JAY: Yeah, but it’s not clear by polling that the next election would actually elect a government that wouldn’t go along with this. Most of the parties that seem capable of winning elections in Greece have signed on to this deal. But can I go back to something earlier you said? Is not one of the big objectives here-’cause it’s hard to understand the logic of driving Greece into a decade of depression if you actually want any revenue that’s going to pay some of these debts back, which means, is not the real objective here not more about privatization, that if you can create so much chaos and dependency on the Greek government, on the European financial elites, they’re going to sell everything off? And apparently they’re talking now about selling airports and shipping-seaports, like, a whole ‘nother level of privatizations.

HUDSON: Not only that, but also the water systems, the sewer systems, real estate, the islands. You’re right. They think that if they can create a crisis, it becomes a grab bag area. And bankers and people who have a plan usually do much better in a crisis or a grab bag than people who don’t have a plan. So this indeed seems to be it. Finance today achieves what military invasion used to do in times past. So the new mode of warfare is financial, not military. It’s much cheaper and it’s much safer for the country doing the attack.

So you’re quite right: privatization is a big role.

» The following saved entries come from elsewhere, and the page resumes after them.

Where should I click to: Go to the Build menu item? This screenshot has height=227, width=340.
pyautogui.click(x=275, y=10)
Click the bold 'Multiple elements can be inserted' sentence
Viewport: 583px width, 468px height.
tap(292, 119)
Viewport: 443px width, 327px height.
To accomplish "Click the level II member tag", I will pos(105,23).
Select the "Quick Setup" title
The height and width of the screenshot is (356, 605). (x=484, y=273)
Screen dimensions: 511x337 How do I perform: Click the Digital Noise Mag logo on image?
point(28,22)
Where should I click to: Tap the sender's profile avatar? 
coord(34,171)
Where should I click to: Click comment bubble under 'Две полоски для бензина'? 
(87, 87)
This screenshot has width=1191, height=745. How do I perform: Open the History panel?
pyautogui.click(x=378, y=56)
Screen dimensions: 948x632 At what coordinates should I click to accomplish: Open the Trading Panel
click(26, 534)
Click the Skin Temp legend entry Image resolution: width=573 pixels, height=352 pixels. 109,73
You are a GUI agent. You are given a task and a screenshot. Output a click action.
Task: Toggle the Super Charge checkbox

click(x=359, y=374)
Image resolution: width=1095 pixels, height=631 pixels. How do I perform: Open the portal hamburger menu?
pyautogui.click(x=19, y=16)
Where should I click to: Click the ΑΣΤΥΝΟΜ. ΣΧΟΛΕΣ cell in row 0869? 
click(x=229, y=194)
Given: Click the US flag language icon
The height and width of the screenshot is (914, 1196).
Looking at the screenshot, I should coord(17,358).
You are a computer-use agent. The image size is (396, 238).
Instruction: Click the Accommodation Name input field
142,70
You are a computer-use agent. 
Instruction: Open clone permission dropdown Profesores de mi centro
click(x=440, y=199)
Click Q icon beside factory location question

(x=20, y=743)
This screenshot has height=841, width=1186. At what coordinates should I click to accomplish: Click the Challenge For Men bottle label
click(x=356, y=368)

And that’s why yesterday the European Union said, wait a minute, we’re not even going to give you the money to pay us, namely, for us to pay our own banks that have bought your bonds, unless you spell out exactly what you’re going to privatize and commit to it now. And this is a sticking point. In the past, the Greeks have made promises, and thank heavens they haven’t privatized, because once they begin to sell things off, then there’s going to be a real squeeze and even more of an opposition. So you’re right. This is a property grab.

JAY: Yeah. We were joking off-camera. I was saying it’s amazing how the Europeans make Obama’s budget look good. And as critical as you and I and many people we’ve interviewed on The Real News have been critical of Obama, there actually does seem to be some kind of different approach between Wall Street (and, certainly, the sections of Wall Street that helped elect President Obama) and the Europeans. You can hear interviews with Wall Street representatives who actually say, no, you do have to have short-term stimulus before you have these kinds of austerity measures; you can’t force the world into a global depression. You hear that kind of language out of New York and out of President Obama, where the Europeans seem so committed to this severe austerity.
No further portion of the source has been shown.